Voiced by H. Jon Benjamin, the titular everyman of Bob's Burgers recycles attitudes that have become all but commonplace in the animated sitcom landscape, but does so with more than a handful of notable variations and nuances. A devoted husband and father of three, Bob Belcher plays the straight man to his family and small but varied community of eccentrics, a great deal of whom are, like Bob himself, small business owners. The fact that there's only one genuine bigwig in town, a quirky landlord and property owner voiced by Kevin Kline, largely excludes easy, repetitive cheap shots at the 1%. Instead, the series takes a refreshing interest in the struggles, hardships, joys, and minor triumphs of the self-employed.
Conceived by Home Movies creator Loren Bouchard and co-developed by King of the Hill mainstay Jim Dauterive, Bob's Burgers possesses an unmistakable love for underdogs and odd ducks, but its themes still trend toward the familiar. The show's eye-catching first season saw Bob and his brood plumbing such well-tread material as online dating, high school rivalries, familial bonding, first kisses, repressed artistic sensibilities, unrequited love, filmmaking, and a plethora of other standard subjects. But much like Bob putting his unique spin on the hamburger, the show's writers take peculiar narrative pathways, aided by superb voice work, to revitalize these topics and make them distinct.
As the second season opens, Bouchard and his formidable flanks of comedians take another familiar tactic: poking fun at and paying homage to beloved films, namely The Goonies and Dog Day Afternoon. Unlike the now-laborious Family Guy, the memorable moments and lines of these films aren't merely duplicated and manipulated into a grab bag of pop-culture references and aggressively PC quips. Instead, Bob's Burgers is more akin to Parks and Recreation, putting character before easy laughs and using the loose structure of these films to explore the characters' internal lives. Through these slightly parodic episodes, Bouchard and his team prove remarkably insightful and empathetic to these wounded souls and consistently find quasi-hallucinatory and expressionistic ways of conveying neglect, loss, regret, humiliation, panic, pain, and, yes, love.
The second-season premiere, "The Belchies," revisits some of these feelings in Bob's eldest daughter, Tina (Dan Mintz), who continues to play the role of love fool for Jimmy Jr. (Benjamin as well), the son of Bob's nemesis, as well as Bob's youngest daughter, Louise (Kristen Schaal), whose unquenchable angst, energy, and curiosity is frustrated further during a treasure hunt in an abandoned factory set for demolition. Sure, Cyndi Lauper appears for a parody of her own "Goonies 'R' Good Enough" (reinterpreted as "Taffy Butt"), but Boucher's narrative inventiveness remains the lynchpin of the show's humor. Bob's kinky gameplay with his wife, Linda (John Roberts), should feel rote, but it bubbles over with the melancholic exhaustion of trying to keep a marriage exciting while also running a small business and keeping the kids happy.

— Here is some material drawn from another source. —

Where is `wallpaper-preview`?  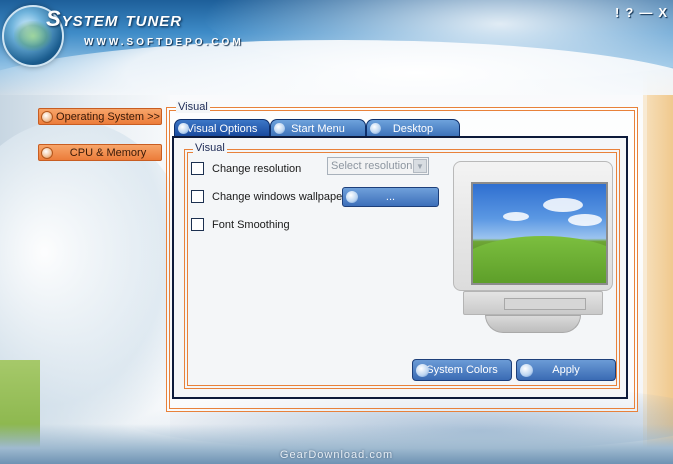
wallpaper-preview is located at coordinates (540, 234).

The following episode, "Bob Day Afternoon," is lighter on laughs, but ends up being a better example of what elevates Bob's Burgers above a great deal of its ilk. Accidentally roped into a hostage negotiation, Bob and his family get involved with a bumbling bank robber (Bill Hader) who's attempting his first theft without his rehabilitated partner. The gentle humor and sensitivity the writers show toward the robber, and his interactions with Bob and his family, breeds a particularly off-kilter sentimentalism that rarely wears down the show's energy or the audience's tolerance. Indeed, what's most remarkable about Bob's Burgers is how improbably poignant it can be while shamelessly indulging in the peculiar environs and dreamscapes that emerge from small-town livin'.